Die Debatte um Sterbehilfe
Im Unterschied zum Roman, wo der Junge nur bruchstückhaft, durch eigene Beobachtungen oder durch Gehörtes von den Verbrechen erfährt, ist er im Film über alles informiert und klagt den Anstaltsleiter offen als Mörder an. Die erfundene Figur der Freundin Nandl setzt am Ende sogar einen Hoffnungsakzent: Obwohl der Junge tot ist, verkündet sie den andern Insassen, dass er in Amerika sei. Wessel unterstreicht sein Anliegen durch eine vorzügliche Licht- und Farbregie.
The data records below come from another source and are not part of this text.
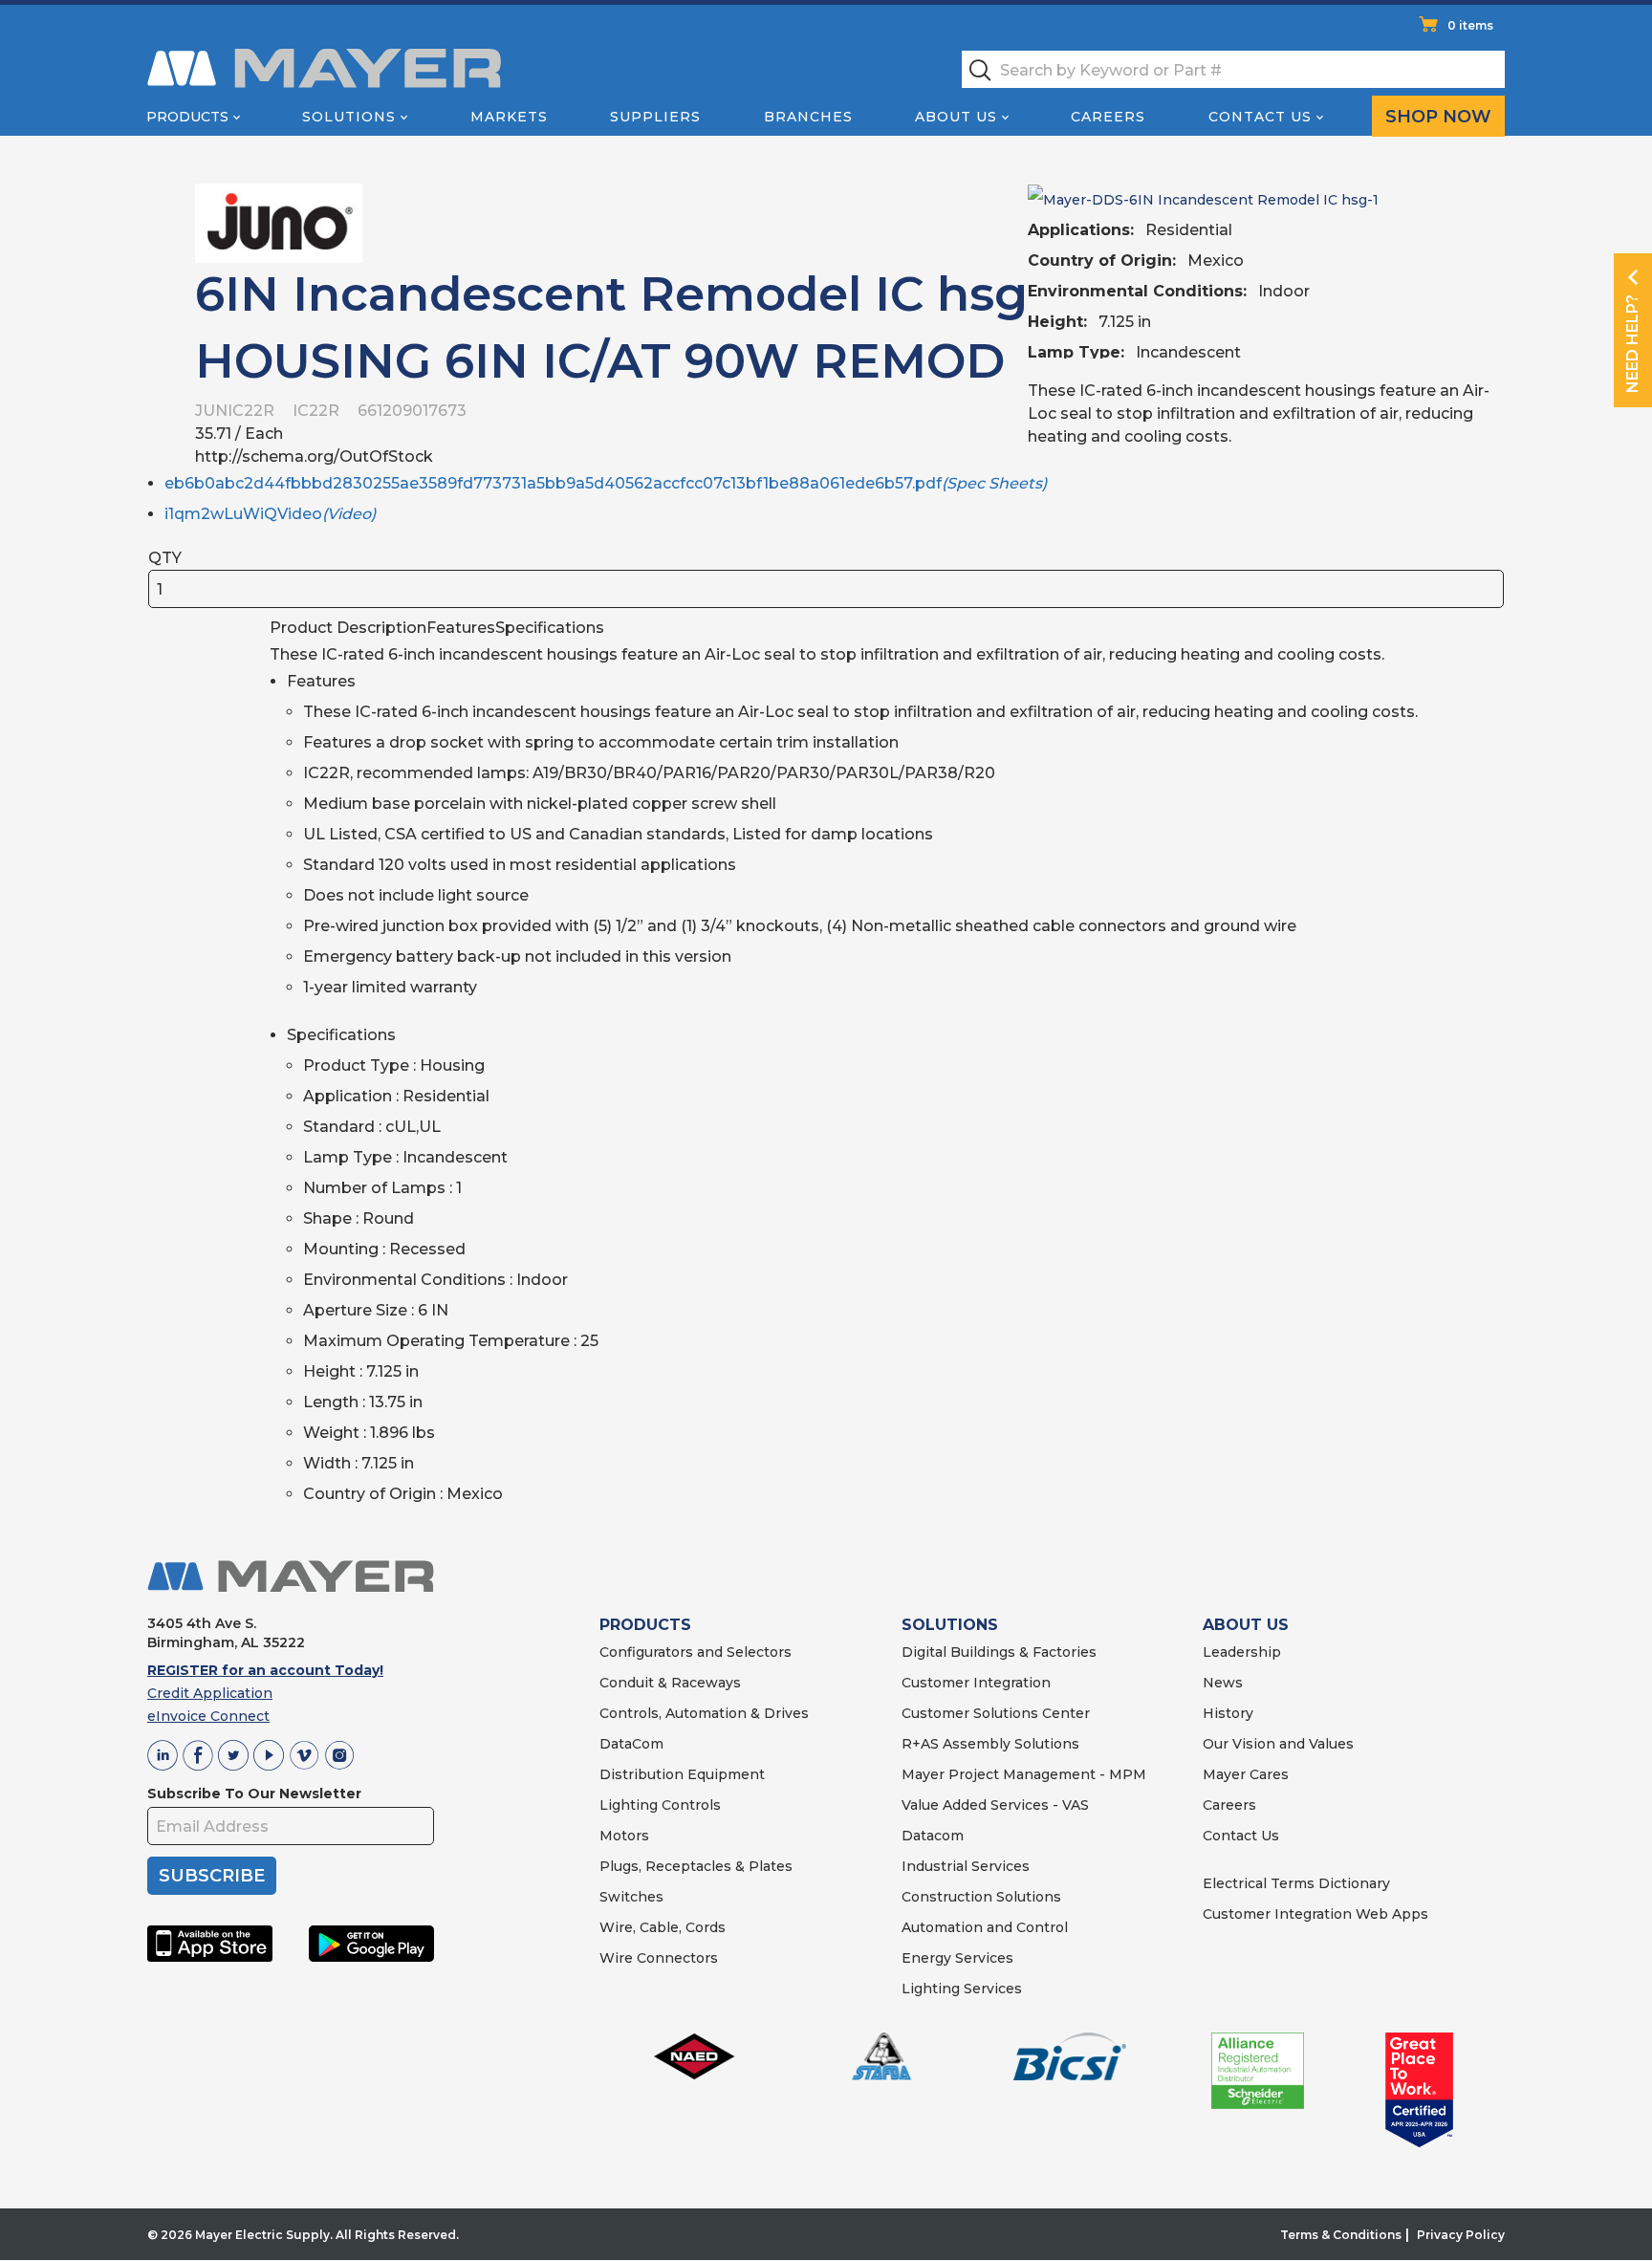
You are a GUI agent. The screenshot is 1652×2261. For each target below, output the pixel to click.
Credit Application (209, 1693)
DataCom (631, 1743)
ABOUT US (1246, 1625)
Chiaroscuro-Effekte oder neusachlich-kühle Bildkompositionen setzen die unterschiedlichen Seiten der Anstalt dramatisch ins Bild.
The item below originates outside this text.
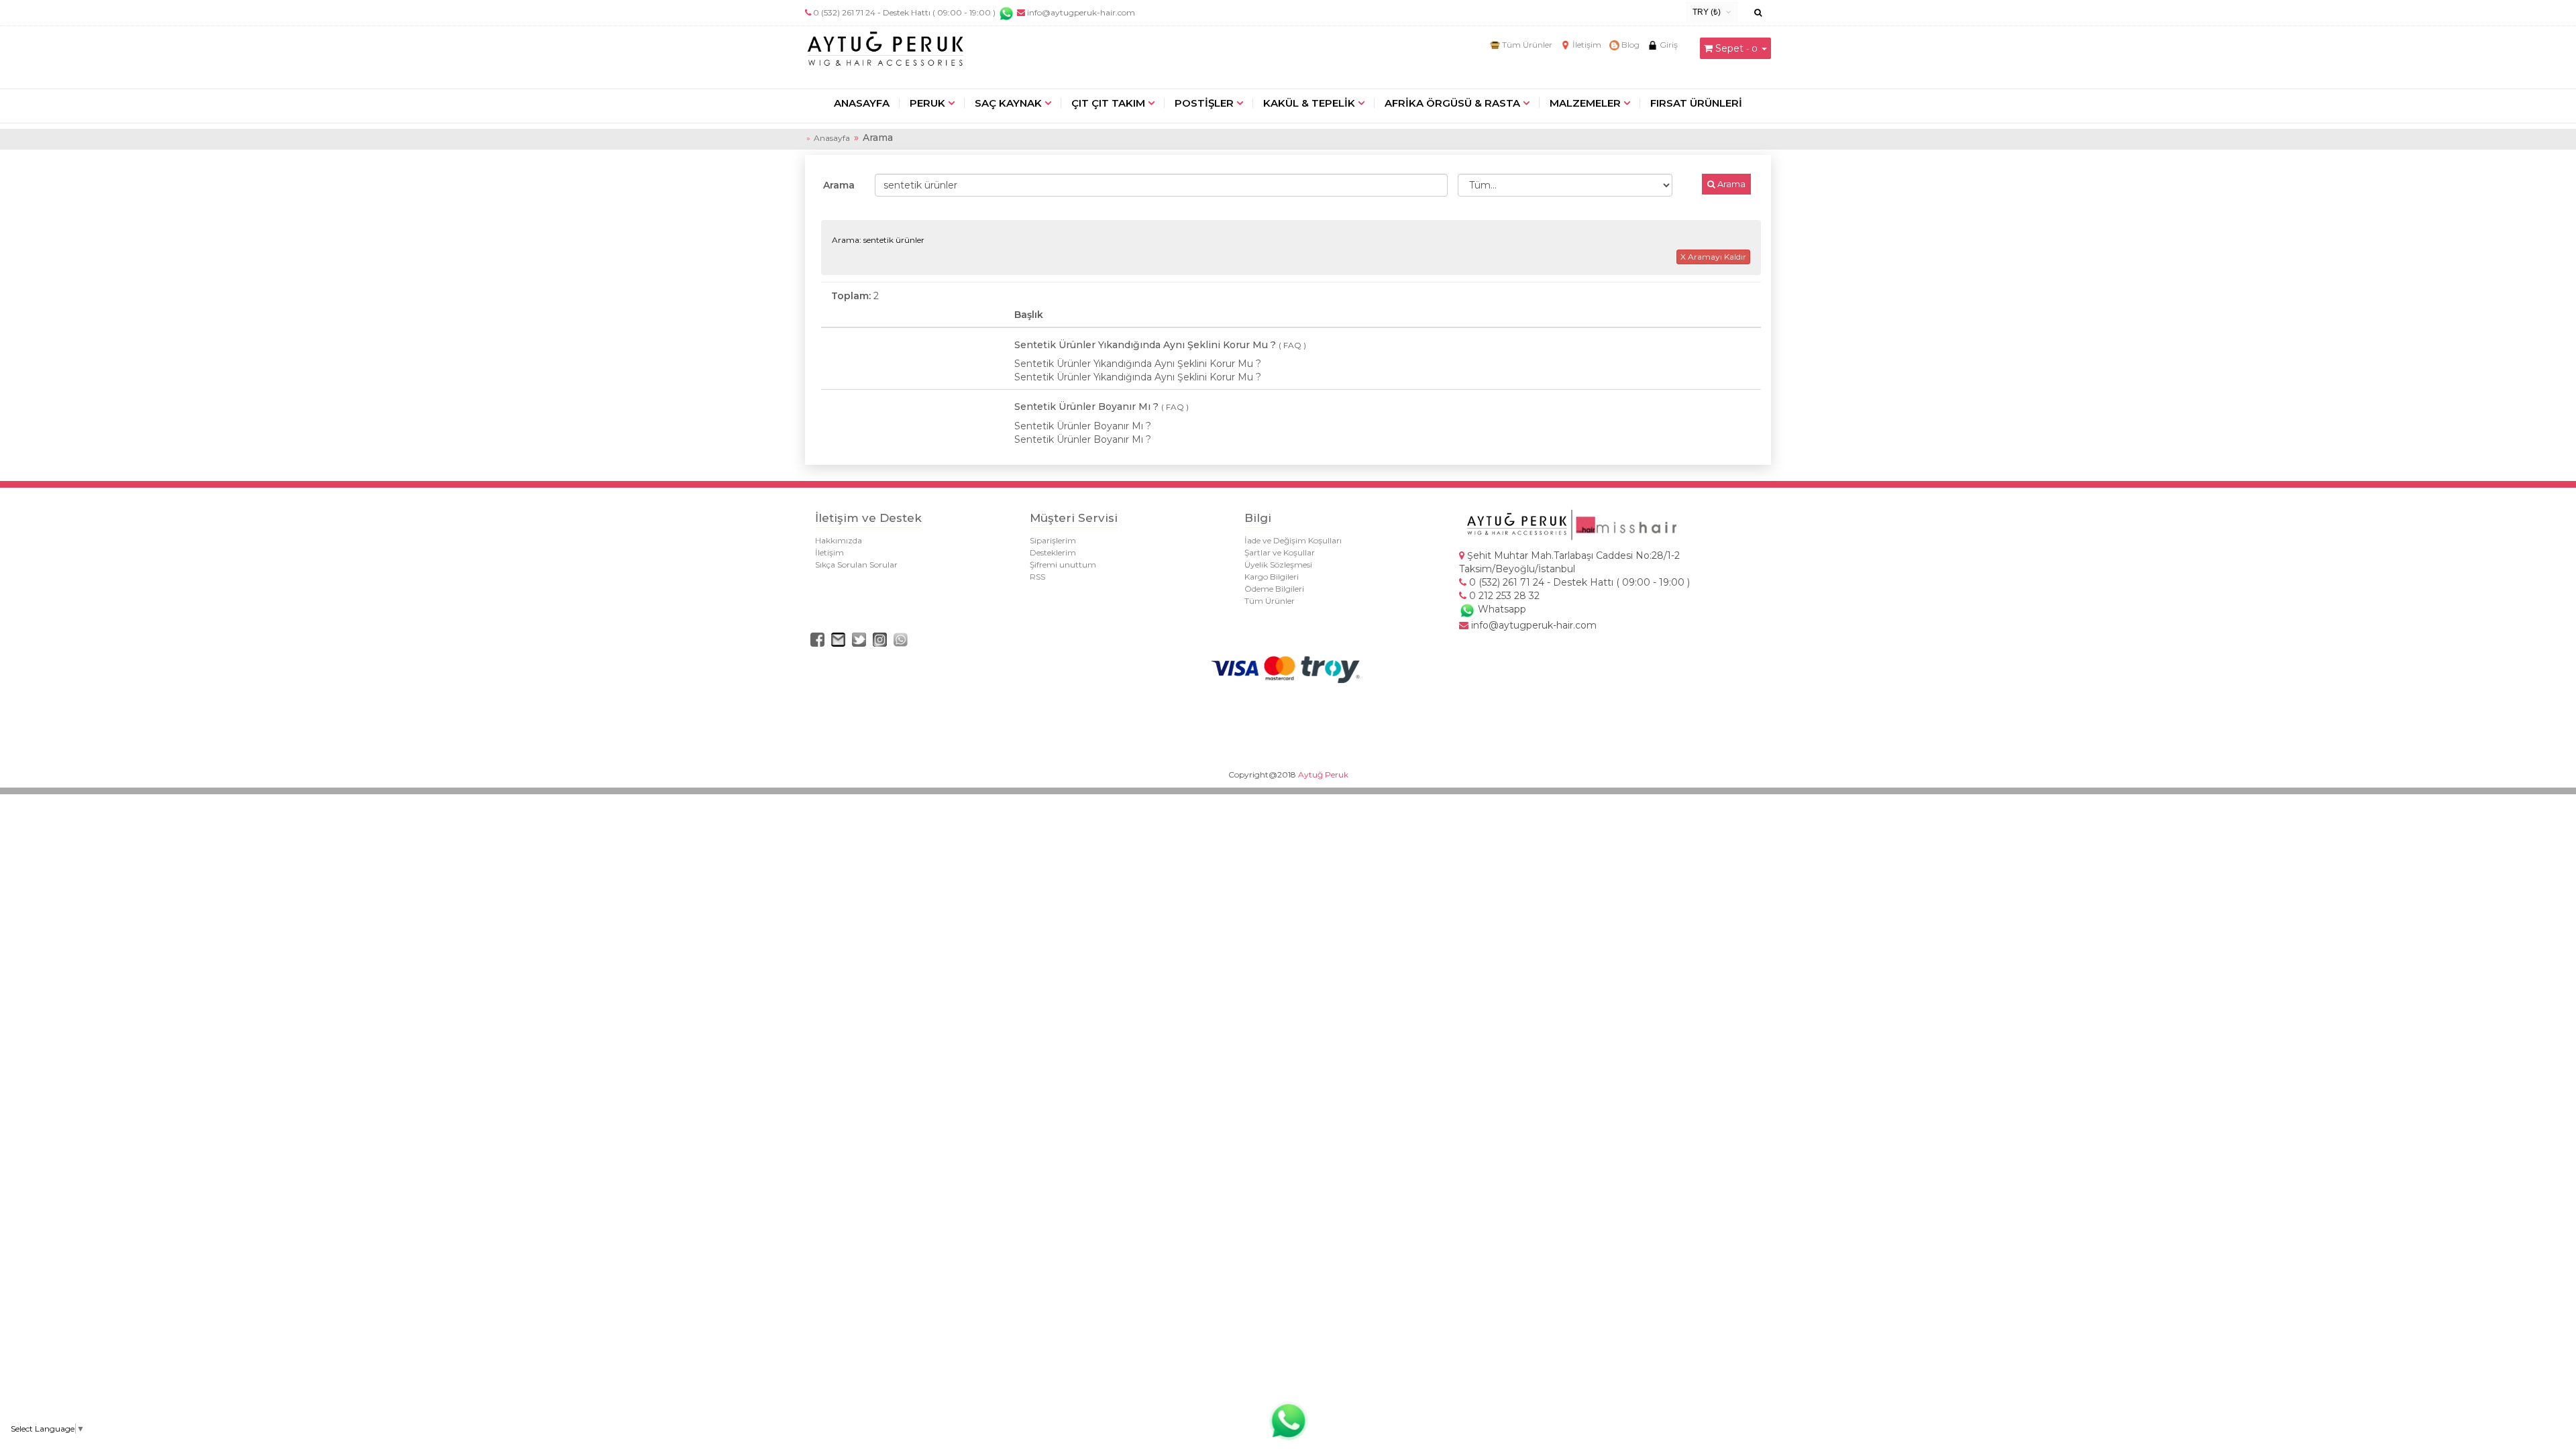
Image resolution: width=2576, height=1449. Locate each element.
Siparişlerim (1053, 540)
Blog (1629, 45)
„Nebel im August“ vermittelt eindrucksvoll, auf welch schiefe Ebene die Sterbehilfe-Debatte geraten kann, wenn sich das Leben nach Kriterien der Nützlichkeit für einen Finanzhaushalt oder das soziale Leben bemisst. Der Film macht deutlich, wie sich die Gruppe der Opfer jederzeit ausweiten kann, aber auch, welche unterschiedlichen, mitunter befremdlichen Vorstellungen Menschen vom Mitleid haben. Während die Nonne einen Schwerstbehinderten aus Barmherzigkeit heraus versorgt, ihm in seinem Leiden beisteht, will ihn eine Krankenschwester von seinem Leiden „erlösen“, was nichts anderes als „skrupellos töten“ meint. Weil nur Schönes ein Existenzrecht habe, wie sie selbst, die mit Licht und Schatten modellierte Schöne. Schließlich führt die Gestalt des Anstaltsleiters geradezu schmerzhaft vor Augen, wie unheimlich es ist, wenn ein Arzt nicht nur heilen, sondern auch töten soll, wenn er seinen Schützling, den er eben noch mit einem Spielzeug versorgt hat, anschließend auf die Todesliste setzt. Davor hat schon der Arzt Christoph Wilhelm Hufeland gewarnt: Dann wird der Arzt zum „gefährlichsten Menschen im Staate“.